Consumers face a widening affordability crisis in consumer electronics as prices for laptops, smartphones, and gaming consoles surge due to an "AI tax"—a cost burden driven by competition for memory components diverted to artificial intelligence data centers. The trend shows no signs of reversing, according to reporting by Tim Biggs on April 3, 2026.
The price increases are substantial and accelerating. Popular consumer laptops have seen price rises approaching $1,000 over the past four years. Samsung's Galaxy S26 smartphone costs $300 more than its S22 model. Sony increased the PlayStation 5 price in Australia to $1,000 on Thursday—a $250 jump from its 2020 launch price of $750. The Xbox Ally X handheld PC, which uses 8000MHz RAM, experienced a mid-cycle price increase from $1,600 to $1,800.
The Root Cause: Memory Shortage and Competing Demands
Random-access memory (RAM) is a fundamental component in all computing devices, storing data for actively used applications for rapid CPU access. Most RAM is manufactured by two major suppliers in South Korea. The demand from new AI data centers for high-bandwidth memory has fundamentally shifted production priorities, with high-bandwidth memory for AI hyperscalers consuming approximately three times the wafer capacity of consumer DRAM.
OpenAI's Stargate project—a plan for massive data centers in the United States now at risk—was recently estimated to consume 40 percent of the global RAM capacity. A recent analyst report from Counterpoint stated that "the market is witnessing a full-throttle upward trend across all segments."
Consequently, many new devices are currently at their lowest price point for the next few years, even if they are more expensive than their 2024 equivalents. Sticks of RAM and graphics cards for do-it-yourself PCs have doubled in price and continue to rise. Some non-volatile memory like SD cards are also affected.
Who Bears the Burden
The impacts extend across the consumer technology market. Annually refreshed products such as laptops and smartphones are expected to be more expensive each year and may experience mid-cycle price increases. New game console releases are being delayed, and existing models are likely to see price hikes.

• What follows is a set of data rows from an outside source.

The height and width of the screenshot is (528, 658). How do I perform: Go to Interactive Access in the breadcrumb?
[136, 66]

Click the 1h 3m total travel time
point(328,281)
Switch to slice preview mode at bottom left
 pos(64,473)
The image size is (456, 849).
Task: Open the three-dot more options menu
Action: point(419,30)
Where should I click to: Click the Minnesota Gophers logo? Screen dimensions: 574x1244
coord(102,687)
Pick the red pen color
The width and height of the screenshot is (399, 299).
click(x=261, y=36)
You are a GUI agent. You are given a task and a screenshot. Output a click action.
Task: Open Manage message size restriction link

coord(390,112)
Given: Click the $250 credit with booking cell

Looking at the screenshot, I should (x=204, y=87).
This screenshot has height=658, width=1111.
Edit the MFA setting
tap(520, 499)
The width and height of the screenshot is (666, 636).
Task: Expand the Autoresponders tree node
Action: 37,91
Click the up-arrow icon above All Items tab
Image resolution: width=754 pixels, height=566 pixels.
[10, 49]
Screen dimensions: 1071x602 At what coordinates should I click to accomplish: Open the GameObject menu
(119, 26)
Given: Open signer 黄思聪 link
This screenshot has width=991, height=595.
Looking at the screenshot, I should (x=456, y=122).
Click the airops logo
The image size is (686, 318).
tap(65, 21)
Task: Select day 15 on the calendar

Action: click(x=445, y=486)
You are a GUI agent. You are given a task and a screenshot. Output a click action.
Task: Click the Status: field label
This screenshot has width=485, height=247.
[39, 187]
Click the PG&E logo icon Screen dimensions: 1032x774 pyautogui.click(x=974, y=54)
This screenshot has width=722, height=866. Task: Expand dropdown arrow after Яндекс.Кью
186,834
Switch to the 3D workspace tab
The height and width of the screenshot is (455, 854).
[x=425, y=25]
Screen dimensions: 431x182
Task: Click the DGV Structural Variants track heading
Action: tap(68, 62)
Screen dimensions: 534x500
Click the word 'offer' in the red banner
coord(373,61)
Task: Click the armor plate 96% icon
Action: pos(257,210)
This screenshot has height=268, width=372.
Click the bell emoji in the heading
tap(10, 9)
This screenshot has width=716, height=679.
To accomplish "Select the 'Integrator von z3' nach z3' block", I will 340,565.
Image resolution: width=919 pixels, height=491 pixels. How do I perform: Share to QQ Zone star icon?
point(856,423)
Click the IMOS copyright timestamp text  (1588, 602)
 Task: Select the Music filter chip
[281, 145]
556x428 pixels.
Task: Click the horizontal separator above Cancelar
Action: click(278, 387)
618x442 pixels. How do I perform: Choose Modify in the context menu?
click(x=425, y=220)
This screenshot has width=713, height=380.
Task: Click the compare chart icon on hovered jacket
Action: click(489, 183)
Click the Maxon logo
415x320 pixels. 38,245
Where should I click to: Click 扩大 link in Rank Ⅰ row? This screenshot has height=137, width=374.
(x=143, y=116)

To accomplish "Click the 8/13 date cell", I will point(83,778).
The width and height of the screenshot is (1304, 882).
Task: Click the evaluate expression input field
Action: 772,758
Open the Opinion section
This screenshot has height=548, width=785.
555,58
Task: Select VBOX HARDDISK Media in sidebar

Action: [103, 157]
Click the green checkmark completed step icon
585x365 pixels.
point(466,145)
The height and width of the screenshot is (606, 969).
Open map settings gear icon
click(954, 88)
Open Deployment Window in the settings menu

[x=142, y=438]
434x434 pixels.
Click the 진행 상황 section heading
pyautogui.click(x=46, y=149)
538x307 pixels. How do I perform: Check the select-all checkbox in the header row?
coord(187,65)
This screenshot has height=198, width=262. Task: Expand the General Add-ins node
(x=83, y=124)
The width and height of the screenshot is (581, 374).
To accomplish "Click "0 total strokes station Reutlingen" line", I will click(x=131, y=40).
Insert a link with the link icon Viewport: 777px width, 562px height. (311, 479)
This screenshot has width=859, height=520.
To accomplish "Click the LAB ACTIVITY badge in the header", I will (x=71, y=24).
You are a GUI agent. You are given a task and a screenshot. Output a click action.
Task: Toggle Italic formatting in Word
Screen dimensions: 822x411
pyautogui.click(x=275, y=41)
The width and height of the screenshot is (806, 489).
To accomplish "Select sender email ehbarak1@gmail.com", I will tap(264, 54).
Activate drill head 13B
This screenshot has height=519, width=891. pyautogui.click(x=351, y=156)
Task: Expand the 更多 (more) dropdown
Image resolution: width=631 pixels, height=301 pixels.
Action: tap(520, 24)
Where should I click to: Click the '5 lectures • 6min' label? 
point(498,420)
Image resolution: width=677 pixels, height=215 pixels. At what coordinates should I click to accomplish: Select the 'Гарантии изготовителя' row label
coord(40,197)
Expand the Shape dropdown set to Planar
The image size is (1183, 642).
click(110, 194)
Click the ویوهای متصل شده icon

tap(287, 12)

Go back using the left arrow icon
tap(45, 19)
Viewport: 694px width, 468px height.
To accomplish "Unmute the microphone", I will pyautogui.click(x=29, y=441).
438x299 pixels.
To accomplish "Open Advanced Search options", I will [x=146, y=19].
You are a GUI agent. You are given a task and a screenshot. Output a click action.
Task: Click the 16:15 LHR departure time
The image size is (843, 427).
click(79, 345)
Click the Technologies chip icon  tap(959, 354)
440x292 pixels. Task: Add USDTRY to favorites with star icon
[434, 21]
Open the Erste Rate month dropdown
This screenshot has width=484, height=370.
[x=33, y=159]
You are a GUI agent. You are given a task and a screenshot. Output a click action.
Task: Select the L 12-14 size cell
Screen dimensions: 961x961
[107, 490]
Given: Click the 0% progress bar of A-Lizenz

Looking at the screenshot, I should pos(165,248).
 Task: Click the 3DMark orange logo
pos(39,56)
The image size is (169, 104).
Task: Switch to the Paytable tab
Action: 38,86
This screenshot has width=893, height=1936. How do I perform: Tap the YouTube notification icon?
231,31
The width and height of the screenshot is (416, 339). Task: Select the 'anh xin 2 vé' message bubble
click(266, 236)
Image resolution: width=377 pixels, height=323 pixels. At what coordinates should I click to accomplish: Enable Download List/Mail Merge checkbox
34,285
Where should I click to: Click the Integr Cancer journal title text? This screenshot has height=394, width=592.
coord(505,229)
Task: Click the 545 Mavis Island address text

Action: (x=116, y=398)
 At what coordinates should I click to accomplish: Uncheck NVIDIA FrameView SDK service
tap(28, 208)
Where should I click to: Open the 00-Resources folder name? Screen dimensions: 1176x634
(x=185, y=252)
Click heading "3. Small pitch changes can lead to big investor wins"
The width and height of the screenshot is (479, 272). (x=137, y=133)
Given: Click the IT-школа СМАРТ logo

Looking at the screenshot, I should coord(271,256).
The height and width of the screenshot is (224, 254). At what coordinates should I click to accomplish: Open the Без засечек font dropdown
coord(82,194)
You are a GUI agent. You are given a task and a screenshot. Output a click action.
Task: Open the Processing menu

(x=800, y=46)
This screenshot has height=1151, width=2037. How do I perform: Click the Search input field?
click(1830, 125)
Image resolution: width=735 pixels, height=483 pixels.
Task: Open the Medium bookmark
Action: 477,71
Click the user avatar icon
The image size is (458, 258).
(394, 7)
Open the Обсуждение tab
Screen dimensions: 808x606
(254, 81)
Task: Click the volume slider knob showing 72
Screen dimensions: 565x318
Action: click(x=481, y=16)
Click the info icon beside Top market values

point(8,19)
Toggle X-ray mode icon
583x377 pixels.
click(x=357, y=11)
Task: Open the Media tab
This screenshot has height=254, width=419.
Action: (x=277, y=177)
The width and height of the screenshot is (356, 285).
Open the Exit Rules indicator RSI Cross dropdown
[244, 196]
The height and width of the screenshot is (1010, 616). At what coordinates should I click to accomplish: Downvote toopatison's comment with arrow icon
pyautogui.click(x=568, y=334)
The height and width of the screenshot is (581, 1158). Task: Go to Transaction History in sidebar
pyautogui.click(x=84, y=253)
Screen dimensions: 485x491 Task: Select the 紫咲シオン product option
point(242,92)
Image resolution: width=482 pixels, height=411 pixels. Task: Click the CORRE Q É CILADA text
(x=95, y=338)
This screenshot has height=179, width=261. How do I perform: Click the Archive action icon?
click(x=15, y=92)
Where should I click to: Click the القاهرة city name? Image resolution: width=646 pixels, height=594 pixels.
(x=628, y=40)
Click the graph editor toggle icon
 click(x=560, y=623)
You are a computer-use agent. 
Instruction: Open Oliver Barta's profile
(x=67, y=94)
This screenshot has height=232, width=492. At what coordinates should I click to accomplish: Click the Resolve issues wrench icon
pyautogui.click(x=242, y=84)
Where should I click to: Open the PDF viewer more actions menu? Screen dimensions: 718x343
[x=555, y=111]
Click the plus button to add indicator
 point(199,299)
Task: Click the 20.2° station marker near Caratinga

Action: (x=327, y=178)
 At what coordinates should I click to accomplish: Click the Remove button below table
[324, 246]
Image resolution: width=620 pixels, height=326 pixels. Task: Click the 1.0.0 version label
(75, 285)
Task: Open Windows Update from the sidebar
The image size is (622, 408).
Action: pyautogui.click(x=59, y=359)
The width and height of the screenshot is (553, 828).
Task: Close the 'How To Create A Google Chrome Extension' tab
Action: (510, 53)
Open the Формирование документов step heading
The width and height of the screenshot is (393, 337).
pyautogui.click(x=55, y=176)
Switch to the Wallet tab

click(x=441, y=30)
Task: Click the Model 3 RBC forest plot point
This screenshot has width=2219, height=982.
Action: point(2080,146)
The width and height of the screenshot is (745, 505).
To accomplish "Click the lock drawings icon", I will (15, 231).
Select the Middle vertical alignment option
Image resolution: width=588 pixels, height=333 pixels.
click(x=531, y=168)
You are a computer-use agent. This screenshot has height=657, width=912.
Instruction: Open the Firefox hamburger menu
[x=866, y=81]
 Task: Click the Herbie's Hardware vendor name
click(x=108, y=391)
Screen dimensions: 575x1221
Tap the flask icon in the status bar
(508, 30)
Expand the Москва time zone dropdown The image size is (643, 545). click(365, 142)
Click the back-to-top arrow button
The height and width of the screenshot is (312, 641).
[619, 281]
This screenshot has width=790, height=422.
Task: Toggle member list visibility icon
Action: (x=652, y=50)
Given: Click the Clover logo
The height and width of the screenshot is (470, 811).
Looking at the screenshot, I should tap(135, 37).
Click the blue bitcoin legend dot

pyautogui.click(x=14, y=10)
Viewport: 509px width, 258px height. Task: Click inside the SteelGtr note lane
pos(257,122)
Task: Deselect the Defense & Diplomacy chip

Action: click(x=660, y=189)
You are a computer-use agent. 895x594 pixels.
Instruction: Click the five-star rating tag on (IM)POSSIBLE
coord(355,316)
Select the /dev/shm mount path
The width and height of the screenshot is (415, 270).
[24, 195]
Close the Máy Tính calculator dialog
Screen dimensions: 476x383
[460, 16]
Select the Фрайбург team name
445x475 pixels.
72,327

Microsoft has mandated that laptops must have at least 16GB of RAM to be branded a Copilot+ PC and access Windows AI features, which has largely eliminated the market for basic sub-$1,000 8GB laptops—though Apple has recently launched one. This requirement, while framed as a technology standard, effectively prices out consumers seeking affordable computing devices.
Demonstration of advanced AI graphics technology requires extraordinary resources. Nvidia's DLSS 5 technology, designed to make video games run faster, appeared to take creative license with faces, inventing details like wrinkles, makeup, and hair texture, making characters resemble AI-generated photos. The demonstration of DLSS 5 required two RTX 5090 graphics cards, each currently valued at approximately $7,000.
Why This Matters:
The "AI tax" represents a structural inequality in technological access. When consumer device prices rise sharply due to corporate competition for computing resources, lower-income households face exclusion from essential technologies—laptops for education, smartphones for employment and communication, gaming consoles for leisure. The shift of manufacturing capacity toward AI data centers reflects market priorities rather than democratic choices about resource allocation. No public deliberation determined that artificial intelligence infrastructure should consume 40 percent of global RAM capacity while consumers face escalating prices for basic computing devices. This dynamic illustrates how private corporate decisions, made without public input, can constrain access to technologies increasingly essential for full participation in society. The durability of these price increases—with analysts projecting no relief in sight—suggests a permanent reordering of consumer technology affordability driven by corporate AI investment strategies rather than consumer demand or public need.